Ma che figata! Mi dici delle cose bellissime a cui non avevo neanche pensato. Però sì, c’è tanto Milano, c’è tanto spostamento, ricerca, movimento, hai ragione. Dopo nove anni Milano è proprio una casa. Inizialmente è stato difficile. Milano fa paura se vieni dalla provincia. Ero complessato, avevo l’accento delle Marche e molti giri non mi frequentavano, non riuscivo a legarmi con le persone. Inseguivo il sogno della musica, ho fatto la magistrale in economia ma era una scusa per continuare a suonare… Le persone che ho conosciuto all’università sono state amicizie superficiali, in seguito le ho perse. Ho fatto l’Erasmus in Portogallo, in città come Coimbra e Lisbona, posti bellissimi ma più vicini a Bologna che a Milano. Insomma, è stato difficile, ma lentamente mi sono sentito parte di Milano e ho iniziato a costruire amicizie. Sono una persona estremamente provinciale, nell’accezione più positiva del termine: mi piacciono il bar, il calzolaio, i negozietti… Il quartiere in cui sto, NoLo (quartiere nel nord-ovest di Milano, sta per Nord Loreto, ndr), mi piace molto: quando ci sono arrivato non costava niente, viale Padova sembrava che morissi. Ma a me piaceva un botto, costava tutto un po’ di meno, era tutto strano. Il mio ristorante di fiducia si chiama “Tre fratelli”, è un ristorante egiziano gestito da tre fratelli e sono molto amico di tutt’e tre. Sono riuscito a creare rapporti reali. Milano, per me, ha anche superato la provincia, nel tempo.

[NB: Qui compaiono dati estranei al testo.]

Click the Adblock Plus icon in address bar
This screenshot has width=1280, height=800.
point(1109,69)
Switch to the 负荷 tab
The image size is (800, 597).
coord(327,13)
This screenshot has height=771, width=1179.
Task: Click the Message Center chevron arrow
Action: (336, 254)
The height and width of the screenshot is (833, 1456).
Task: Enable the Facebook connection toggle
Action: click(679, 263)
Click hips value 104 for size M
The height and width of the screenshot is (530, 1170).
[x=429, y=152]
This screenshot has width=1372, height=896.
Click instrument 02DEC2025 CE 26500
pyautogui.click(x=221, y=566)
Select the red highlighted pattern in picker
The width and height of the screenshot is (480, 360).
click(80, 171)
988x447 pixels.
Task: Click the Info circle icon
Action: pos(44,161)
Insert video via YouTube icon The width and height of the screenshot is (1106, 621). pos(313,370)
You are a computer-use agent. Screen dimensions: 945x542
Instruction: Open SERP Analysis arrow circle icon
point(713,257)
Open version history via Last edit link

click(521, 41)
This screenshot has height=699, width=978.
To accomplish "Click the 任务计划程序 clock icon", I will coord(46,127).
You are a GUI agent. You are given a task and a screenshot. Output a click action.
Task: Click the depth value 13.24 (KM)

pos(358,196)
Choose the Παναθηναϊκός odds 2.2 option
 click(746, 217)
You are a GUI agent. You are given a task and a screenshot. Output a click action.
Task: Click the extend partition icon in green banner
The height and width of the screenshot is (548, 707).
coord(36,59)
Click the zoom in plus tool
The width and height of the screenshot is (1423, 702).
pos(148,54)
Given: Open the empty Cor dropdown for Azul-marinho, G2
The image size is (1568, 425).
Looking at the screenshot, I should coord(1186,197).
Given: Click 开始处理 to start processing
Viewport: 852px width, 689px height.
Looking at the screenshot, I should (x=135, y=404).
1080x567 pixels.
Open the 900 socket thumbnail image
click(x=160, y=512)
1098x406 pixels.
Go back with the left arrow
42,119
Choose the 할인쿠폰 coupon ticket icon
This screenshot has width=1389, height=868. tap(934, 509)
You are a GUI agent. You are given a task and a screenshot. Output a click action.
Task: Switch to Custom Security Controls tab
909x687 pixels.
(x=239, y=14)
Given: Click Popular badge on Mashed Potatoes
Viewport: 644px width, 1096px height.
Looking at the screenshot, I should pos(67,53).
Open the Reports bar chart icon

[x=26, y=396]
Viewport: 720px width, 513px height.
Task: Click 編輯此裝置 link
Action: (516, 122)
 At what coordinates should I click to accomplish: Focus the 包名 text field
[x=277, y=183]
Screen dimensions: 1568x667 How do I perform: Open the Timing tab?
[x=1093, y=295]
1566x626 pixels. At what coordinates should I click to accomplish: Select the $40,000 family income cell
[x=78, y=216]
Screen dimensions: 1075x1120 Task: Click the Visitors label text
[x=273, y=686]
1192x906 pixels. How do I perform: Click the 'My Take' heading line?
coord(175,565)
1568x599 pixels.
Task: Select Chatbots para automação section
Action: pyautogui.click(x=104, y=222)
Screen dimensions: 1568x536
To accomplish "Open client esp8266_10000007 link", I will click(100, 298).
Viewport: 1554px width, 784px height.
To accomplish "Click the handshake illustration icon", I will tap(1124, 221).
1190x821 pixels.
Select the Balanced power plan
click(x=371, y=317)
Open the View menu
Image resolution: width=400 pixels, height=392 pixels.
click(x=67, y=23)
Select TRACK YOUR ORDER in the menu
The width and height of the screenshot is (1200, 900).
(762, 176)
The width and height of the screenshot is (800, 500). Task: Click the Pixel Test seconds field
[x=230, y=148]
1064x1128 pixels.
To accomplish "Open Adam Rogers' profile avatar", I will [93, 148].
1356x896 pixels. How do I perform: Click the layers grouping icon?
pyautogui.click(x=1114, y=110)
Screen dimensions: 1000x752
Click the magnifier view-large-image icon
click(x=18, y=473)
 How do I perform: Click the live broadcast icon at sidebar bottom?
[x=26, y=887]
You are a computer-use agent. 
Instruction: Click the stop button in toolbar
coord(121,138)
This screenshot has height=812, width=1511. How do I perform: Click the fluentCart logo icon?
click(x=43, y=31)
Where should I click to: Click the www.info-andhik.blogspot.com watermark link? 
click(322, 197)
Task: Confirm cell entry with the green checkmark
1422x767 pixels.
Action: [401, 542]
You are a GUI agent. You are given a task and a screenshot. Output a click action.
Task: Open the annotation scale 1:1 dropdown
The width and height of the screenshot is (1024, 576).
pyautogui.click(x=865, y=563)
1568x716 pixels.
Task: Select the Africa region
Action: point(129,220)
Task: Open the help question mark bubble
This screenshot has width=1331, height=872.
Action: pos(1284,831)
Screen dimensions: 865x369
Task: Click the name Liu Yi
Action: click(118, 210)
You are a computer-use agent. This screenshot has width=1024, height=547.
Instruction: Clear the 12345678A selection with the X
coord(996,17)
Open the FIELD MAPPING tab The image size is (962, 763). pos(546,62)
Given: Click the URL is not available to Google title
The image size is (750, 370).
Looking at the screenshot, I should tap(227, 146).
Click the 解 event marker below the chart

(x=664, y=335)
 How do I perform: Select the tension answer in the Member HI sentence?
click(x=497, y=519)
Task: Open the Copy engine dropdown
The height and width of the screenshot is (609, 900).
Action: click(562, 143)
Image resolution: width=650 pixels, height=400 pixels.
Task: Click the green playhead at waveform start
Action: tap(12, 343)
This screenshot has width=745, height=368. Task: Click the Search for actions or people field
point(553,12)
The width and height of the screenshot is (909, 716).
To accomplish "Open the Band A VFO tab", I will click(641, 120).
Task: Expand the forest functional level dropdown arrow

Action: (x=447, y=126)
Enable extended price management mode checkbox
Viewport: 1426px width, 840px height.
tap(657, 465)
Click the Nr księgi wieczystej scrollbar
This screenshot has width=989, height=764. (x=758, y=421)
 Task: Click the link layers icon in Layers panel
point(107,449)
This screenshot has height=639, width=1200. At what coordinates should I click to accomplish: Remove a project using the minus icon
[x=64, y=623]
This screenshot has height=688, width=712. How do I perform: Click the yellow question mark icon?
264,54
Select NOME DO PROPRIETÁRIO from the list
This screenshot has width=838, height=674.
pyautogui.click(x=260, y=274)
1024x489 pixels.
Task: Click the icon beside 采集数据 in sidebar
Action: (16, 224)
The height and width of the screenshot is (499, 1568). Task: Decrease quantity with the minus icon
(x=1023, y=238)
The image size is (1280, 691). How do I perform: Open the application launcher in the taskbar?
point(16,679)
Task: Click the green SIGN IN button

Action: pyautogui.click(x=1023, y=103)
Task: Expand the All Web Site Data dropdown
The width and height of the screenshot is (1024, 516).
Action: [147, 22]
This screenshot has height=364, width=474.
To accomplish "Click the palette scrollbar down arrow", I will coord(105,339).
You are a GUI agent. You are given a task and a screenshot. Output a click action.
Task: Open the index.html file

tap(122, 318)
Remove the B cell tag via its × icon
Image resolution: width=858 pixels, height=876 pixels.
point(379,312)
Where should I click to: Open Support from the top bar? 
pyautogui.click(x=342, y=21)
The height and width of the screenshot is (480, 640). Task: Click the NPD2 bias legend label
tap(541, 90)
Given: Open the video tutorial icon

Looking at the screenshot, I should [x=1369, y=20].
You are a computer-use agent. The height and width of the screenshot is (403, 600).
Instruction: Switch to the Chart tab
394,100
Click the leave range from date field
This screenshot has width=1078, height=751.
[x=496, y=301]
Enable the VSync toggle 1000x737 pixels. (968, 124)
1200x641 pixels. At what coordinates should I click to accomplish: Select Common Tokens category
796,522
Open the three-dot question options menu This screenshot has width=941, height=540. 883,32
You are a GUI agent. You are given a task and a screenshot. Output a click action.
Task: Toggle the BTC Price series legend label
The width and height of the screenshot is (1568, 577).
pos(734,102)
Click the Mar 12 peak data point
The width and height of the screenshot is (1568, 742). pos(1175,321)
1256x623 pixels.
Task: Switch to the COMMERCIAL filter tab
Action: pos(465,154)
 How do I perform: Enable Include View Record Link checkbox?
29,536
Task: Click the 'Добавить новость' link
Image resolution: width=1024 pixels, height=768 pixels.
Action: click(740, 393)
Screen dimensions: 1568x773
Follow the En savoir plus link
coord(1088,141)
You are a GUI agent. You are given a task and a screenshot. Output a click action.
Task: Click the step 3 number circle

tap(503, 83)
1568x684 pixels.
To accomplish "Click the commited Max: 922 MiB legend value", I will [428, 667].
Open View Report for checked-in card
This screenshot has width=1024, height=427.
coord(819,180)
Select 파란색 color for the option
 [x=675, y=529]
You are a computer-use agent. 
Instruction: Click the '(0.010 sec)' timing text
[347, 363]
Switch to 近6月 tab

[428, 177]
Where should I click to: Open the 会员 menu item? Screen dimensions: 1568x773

MP) Il titolo dell’EP, Maddai, in base all’intonazione può assumere molteplici accezioni. Qual è l’intonazione che vorresti dargli?
Mi piacerebbe che uno dicesse: “Maddai, Caponetti ha fatto ‘sta figata!”, questa sarebbe l’intenzione. Penso che l’intento sia quello di sorprendere in maniera positiva… Non del tipo che è arrivato Gesù Cristo, però vorrei che qualcuno percepisse che sto dicendo la mia in una maniera del tutto personale, il più possibile fuori dai canoni. Non perché li rifugga, i canoni, ma perché a me piace quella roba lì, io la faccio così. E magari che si ritrovi nel modo in cui io butto giù le cose. Se fai questo mestiere l’unico obiettivo, a parte tutto, i soldi, la fama, queste robe qui, è quello di emozionarti con le canzoni; se sei vero e ti emozioni davvero forse anche qualcun altro può entrare in questa tua sfera emotiva.
MP) In che modo ti ritrovi nella musica dell’EP? Che tipo di ricerca c’è stata?
Sono elementi presi dal mio bagaglio musicale. Sono momenti molto diversi tra loro: Google Maps ha dentro i Red Hot Chili Peppers e i Cigarettes After Sex, Ascoli FC è beatlesiana; non per emularli, ma perché sono i miei riferimenti. Sono pezzi eterogenei e chissà, magari ci sarà un’evoluzione. Vorrei avere la voce di Diodato, ma ognuno ha i propri strumenti e io ho fatto un disco con le risorse che ho, con la mia voce, che a me piace. Non ho studiato pianoforte o canto ma mi sento integro. Non c’è un sound che ti arriva così, diretto, ma volevo essere arlecchinesco, in questa fase. Sono cresciuto col rock degli anni Novanta e dei primi Duemila. Fino a un paio d’anni fa se mettevi le chitarre in un album ti menavano; oggi meno, dopo che sono uscite un po’ di cose, tra cui Post Malone. Cercare di non sembrare i vecchi Timoria riportando questo tipo di sonorità è complicato, è un gioco di equilibri.